O voto pela eliminação, uma reprimenda a Trump, aconteceu durante uma sessão extraordinária de ano novo convocada após o veto presidencial, e deve ser o ato final do atual Congresso. Os novos membros prestarão juramento no próximo domingo, a 17 dias de Joe Biden assumir a presidência do país.

"Nosso Senado republicano perdeu a oportunidade de derrubar a Seção 230, que confere poderes ilimitados às grandes empresas de tecnologia. Patético!!!", tuitou Trump.
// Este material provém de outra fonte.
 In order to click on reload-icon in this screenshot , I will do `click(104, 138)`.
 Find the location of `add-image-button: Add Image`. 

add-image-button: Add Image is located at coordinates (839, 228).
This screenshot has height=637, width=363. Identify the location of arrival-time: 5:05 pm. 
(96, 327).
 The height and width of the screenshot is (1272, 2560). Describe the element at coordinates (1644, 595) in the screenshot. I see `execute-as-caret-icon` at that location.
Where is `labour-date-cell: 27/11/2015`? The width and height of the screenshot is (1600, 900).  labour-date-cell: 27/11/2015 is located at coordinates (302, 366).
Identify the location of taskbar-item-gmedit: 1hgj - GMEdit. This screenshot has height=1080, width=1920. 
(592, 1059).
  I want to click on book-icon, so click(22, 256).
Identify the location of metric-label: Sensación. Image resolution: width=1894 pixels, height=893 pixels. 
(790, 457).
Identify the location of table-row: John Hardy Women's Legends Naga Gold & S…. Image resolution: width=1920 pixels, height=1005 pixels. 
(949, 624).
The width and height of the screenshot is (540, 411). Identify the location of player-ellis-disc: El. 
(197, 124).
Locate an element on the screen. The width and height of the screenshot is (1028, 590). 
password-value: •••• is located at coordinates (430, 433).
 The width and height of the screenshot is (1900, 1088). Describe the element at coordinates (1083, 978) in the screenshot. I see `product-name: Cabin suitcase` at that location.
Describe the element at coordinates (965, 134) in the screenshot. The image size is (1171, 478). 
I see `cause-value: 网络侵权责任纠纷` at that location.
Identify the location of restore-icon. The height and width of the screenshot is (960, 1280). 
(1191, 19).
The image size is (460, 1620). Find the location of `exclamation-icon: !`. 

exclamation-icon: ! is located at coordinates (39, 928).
Em referência à rejeição do Senado a votar primeiro uma moção para aumentar as compensações econômicas pela pandemia, o presidente acrescentou: "Agora querem dar 600 dólares para as pessoas arrasadas pelo vírus da China, em vez dos 2 mil dos quais elas precisam desesperadamente."

O senador Jack Reed, democrata de posto mais importante na comissão das Forças Armadas, disse hoje no Senado que o projeto de lei é essencial para reforçar a segurança cibernética do país contra ataques generalizados, como os que afetaram recentemente o goveno e empresas privadas. Sobre a opinião de Trump de que Pequim e Moscou também aprovariam a lei, Reed respondeu que a mesma é "completamente infundada".

O senador Jim Inhofe, presidente da comissão, e Jack Reed se cumprimentaram após a longa colaboração para redigir a lei, uma ocasião rara de cooperação bipartidária em um Congresso profundamente dividido.